To see whether this was true, Kaspersky commissioned a global research project to dig into those human habits and understand how they might translate across our work lives. The results were quite astounding and confirmed a correlation between the two. Furthermore, it identified that:

  • More than a third (37%) of people have accidentally found confidential information about their colleagues, e.g. salaries/bonuses at work
  • A third (33%) of people claim to have access to files from a previous workplace
  • 72% of employees store documents at work that contain personally identifiable information or sensitive data.

Kaspersky asked if we could help communicate these findings and educate businesses about the risks associated with digital clutter. In response to this brief we crafted an original and creative way to bring the findings to life by enlisting the help of popular YouTuber and comedian, Josh Pieters. Together, we created a video stunt involving a ‘talking’ office fridge.

The video has been a huge success.

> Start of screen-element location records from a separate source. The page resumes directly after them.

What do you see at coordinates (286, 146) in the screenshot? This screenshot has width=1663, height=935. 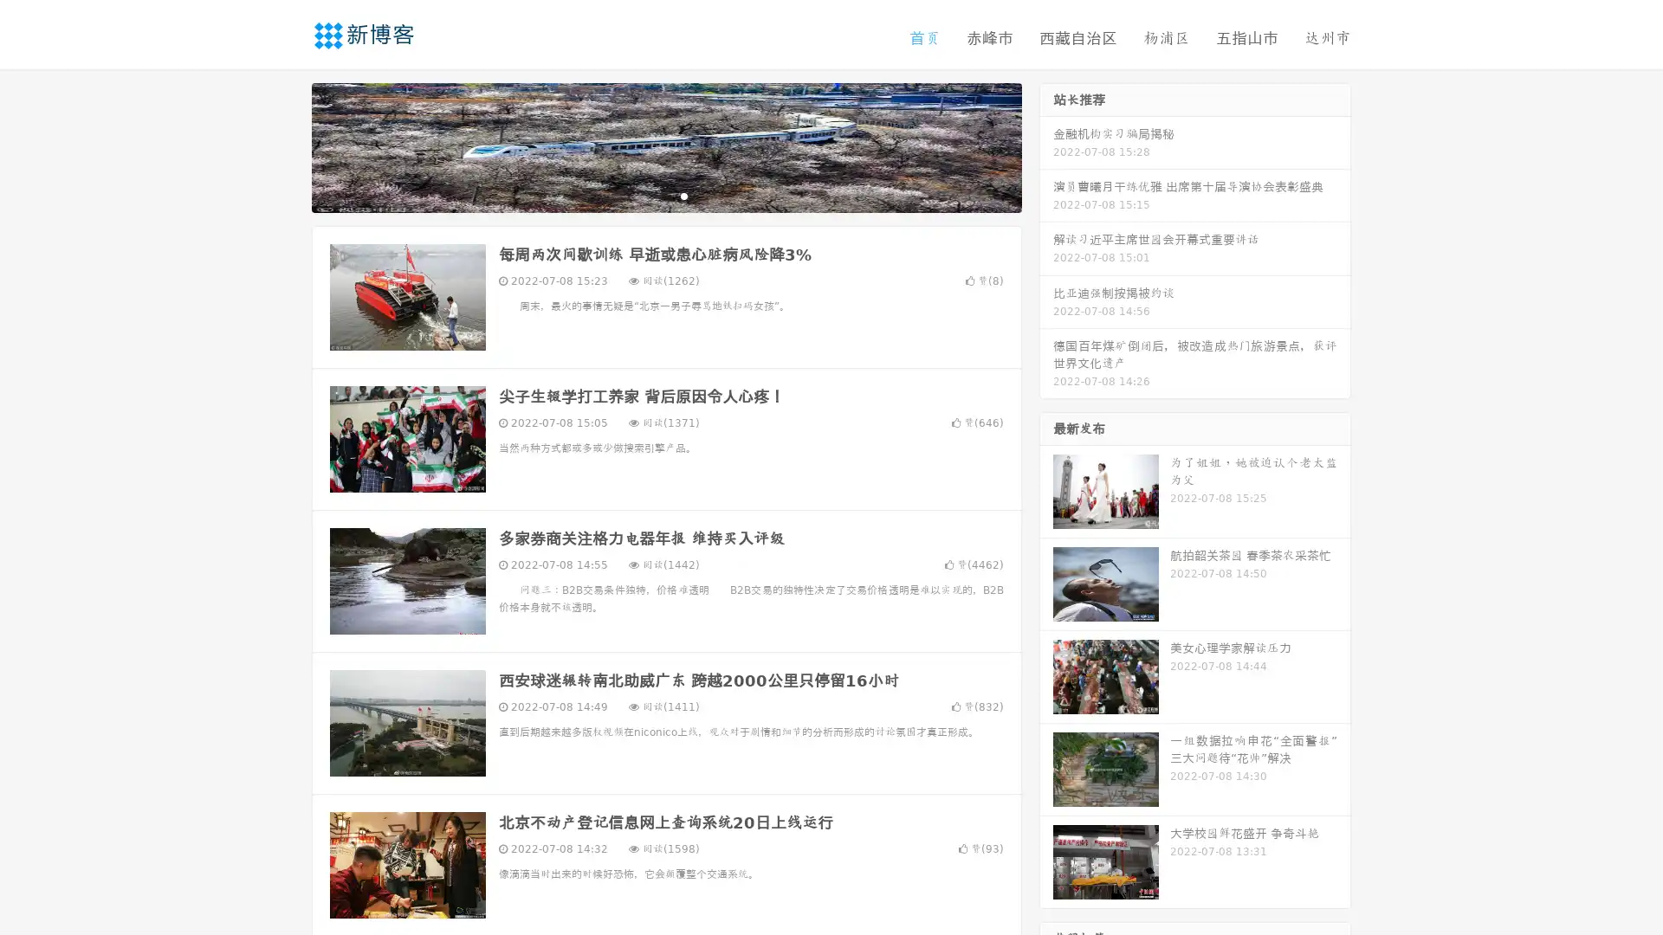 I see `Previous slide` at bounding box center [286, 146].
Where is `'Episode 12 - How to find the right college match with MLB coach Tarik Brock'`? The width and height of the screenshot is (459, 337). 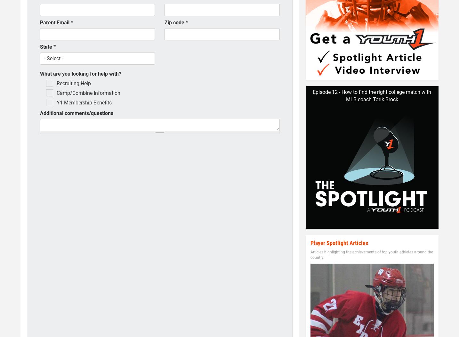
'Episode 12 - How to find the right college match with MLB coach Tarik Brock' is located at coordinates (372, 95).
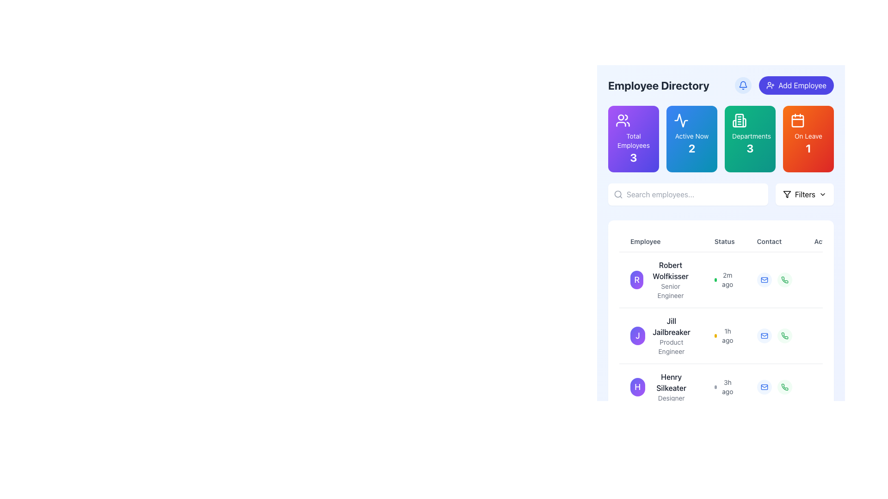 The width and height of the screenshot is (888, 499). I want to click on text displayed in the first row of the 'Employee' column in the 'Employee Directory' table, located to the right of a circular avatar with a stylized 'R', so click(670, 279).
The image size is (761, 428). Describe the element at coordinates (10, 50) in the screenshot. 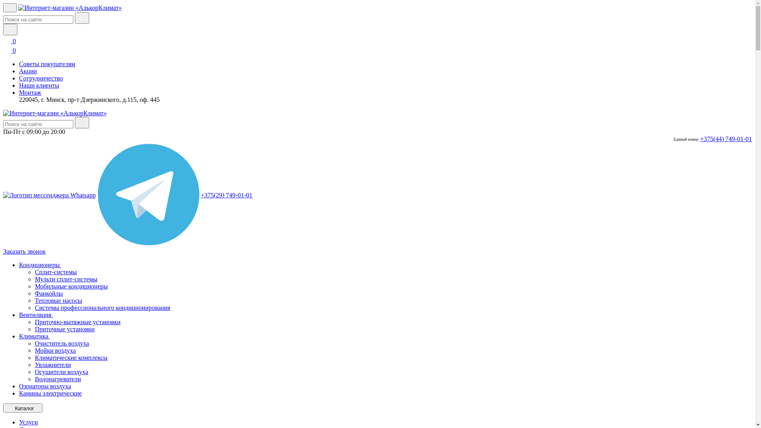

I see `'0'` at that location.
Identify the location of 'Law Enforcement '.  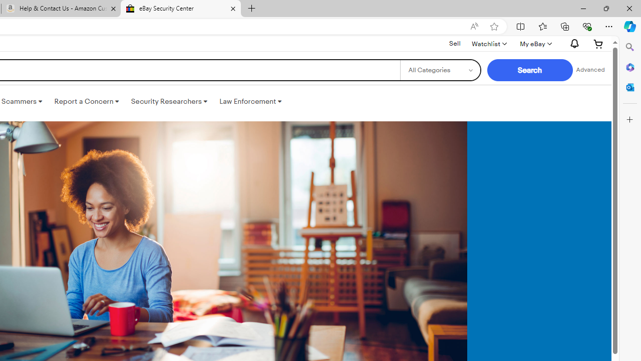
(251, 102).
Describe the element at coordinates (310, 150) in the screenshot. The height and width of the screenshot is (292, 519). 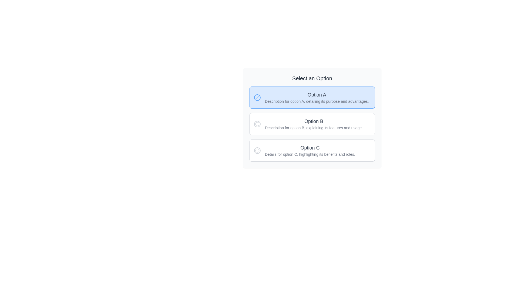
I see `the selectable option titled 'Option C'` at that location.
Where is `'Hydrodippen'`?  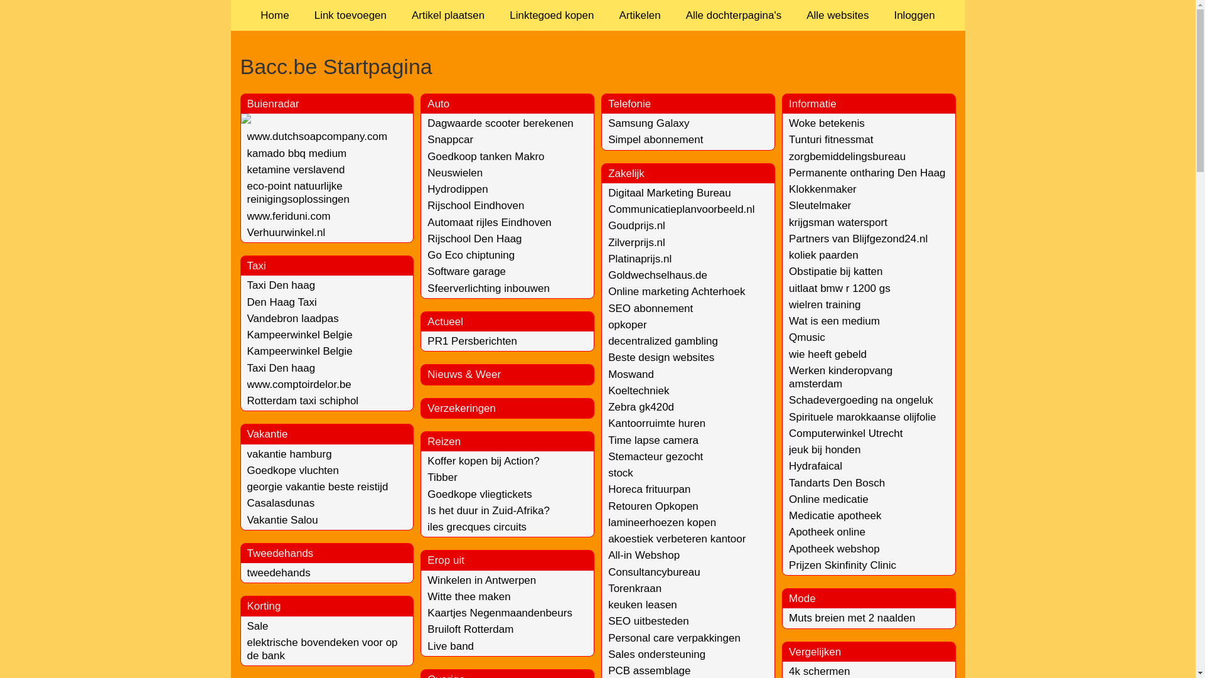 'Hydrodippen' is located at coordinates (457, 189).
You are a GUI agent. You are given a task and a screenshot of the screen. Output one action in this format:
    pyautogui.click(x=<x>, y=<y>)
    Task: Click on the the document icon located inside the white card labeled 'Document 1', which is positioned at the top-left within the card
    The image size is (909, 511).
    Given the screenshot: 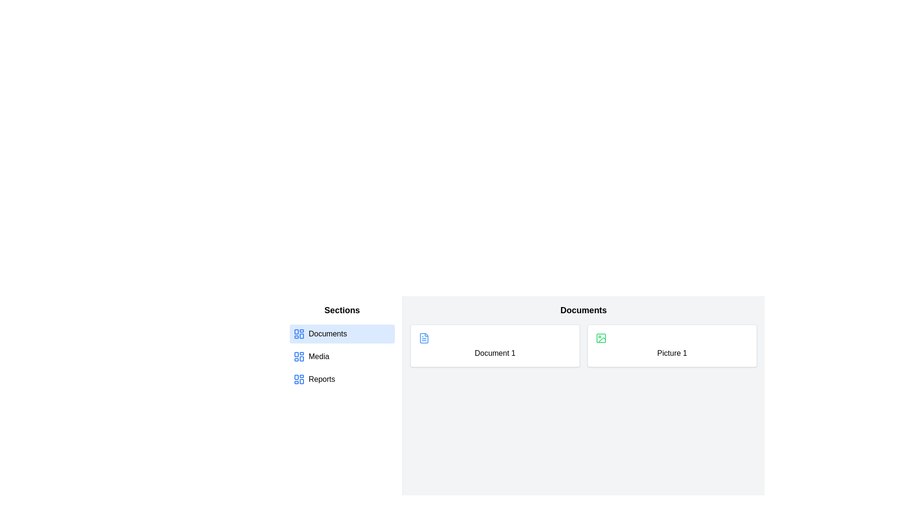 What is the action you would take?
    pyautogui.click(x=423, y=338)
    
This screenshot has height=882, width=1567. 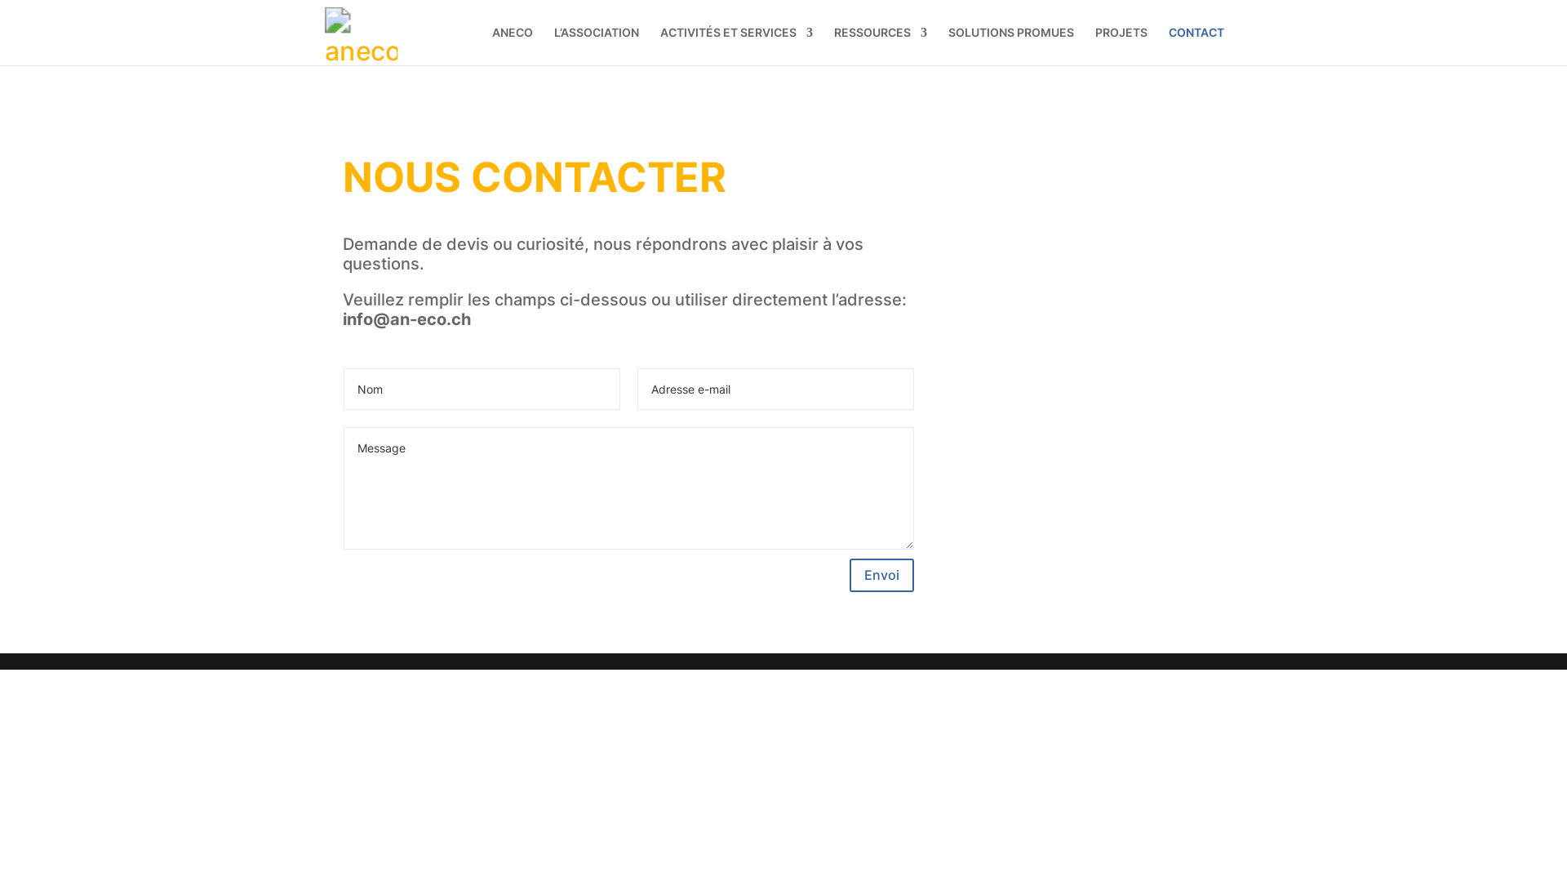 I want to click on 'Envoi', so click(x=881, y=574).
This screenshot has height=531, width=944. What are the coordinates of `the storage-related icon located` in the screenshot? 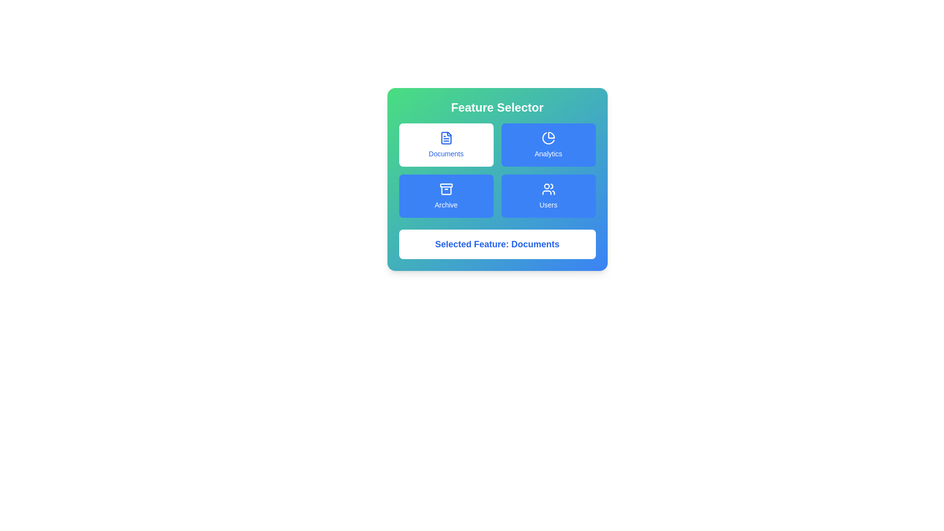 It's located at (445, 190).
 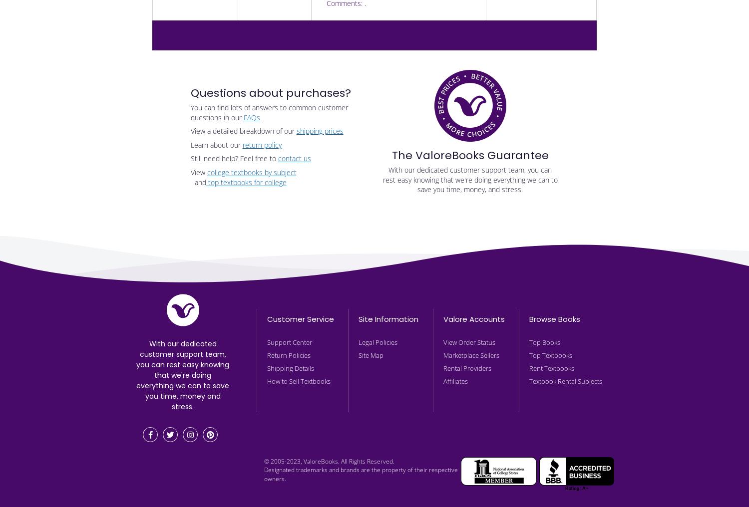 What do you see at coordinates (198, 182) in the screenshot?
I see `'and'` at bounding box center [198, 182].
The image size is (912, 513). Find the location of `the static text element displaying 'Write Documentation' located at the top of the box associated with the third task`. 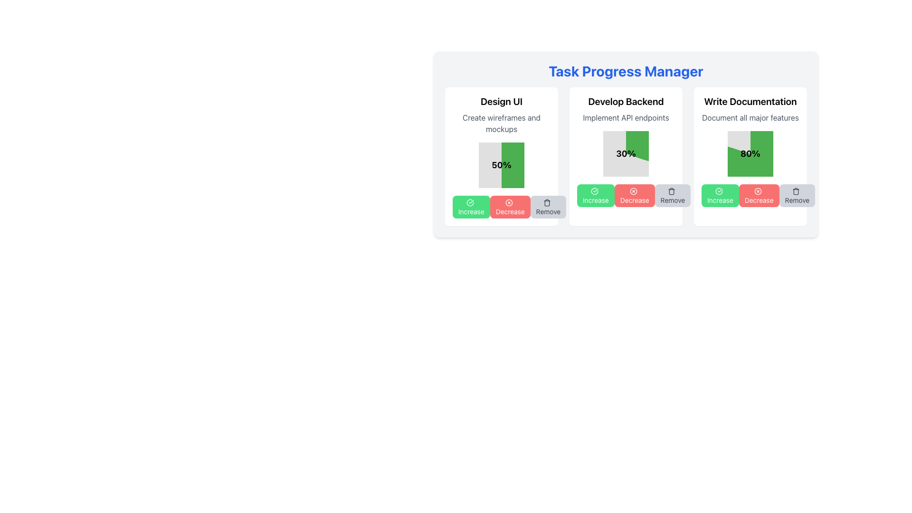

the static text element displaying 'Write Documentation' located at the top of the box associated with the third task is located at coordinates (749, 101).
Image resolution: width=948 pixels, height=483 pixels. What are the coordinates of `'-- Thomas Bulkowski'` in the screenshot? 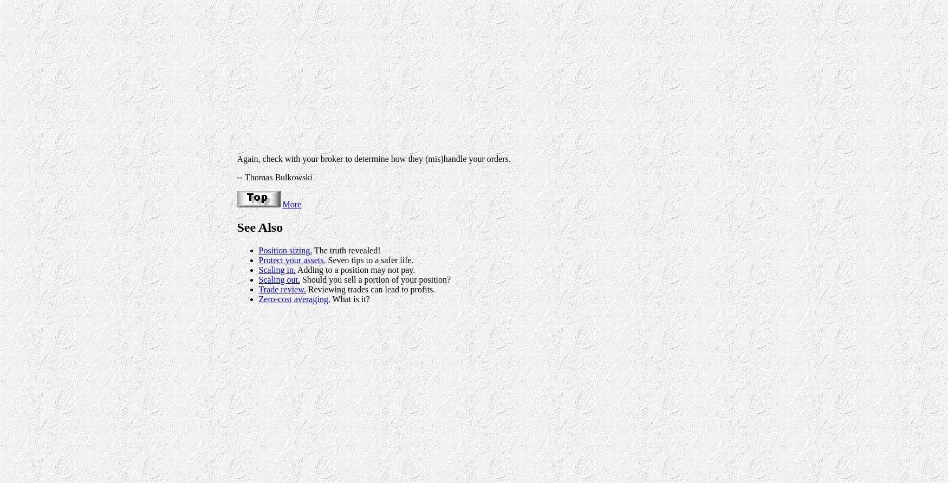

It was watched by nearly 4 million people within the first three months, many of whom were also encouraged to view the full Digital Clutter Report – helping many businesses out there to better identify the risks.

Here are just some of the things you should be doing to stay safe:

  • Getting employees trained up – most security breaches come down to a genuine mistake from employees.
  • Regularly reminding staff how important it is to follow cybersecurity rules and not to let cyber skills fade away.
  • Backing up essential data to ensure corporate information is safe – and regularly updating IT equipment.
  • Using legitimate software only, downloaded from official sources.
  • Not using personal details in your passwords.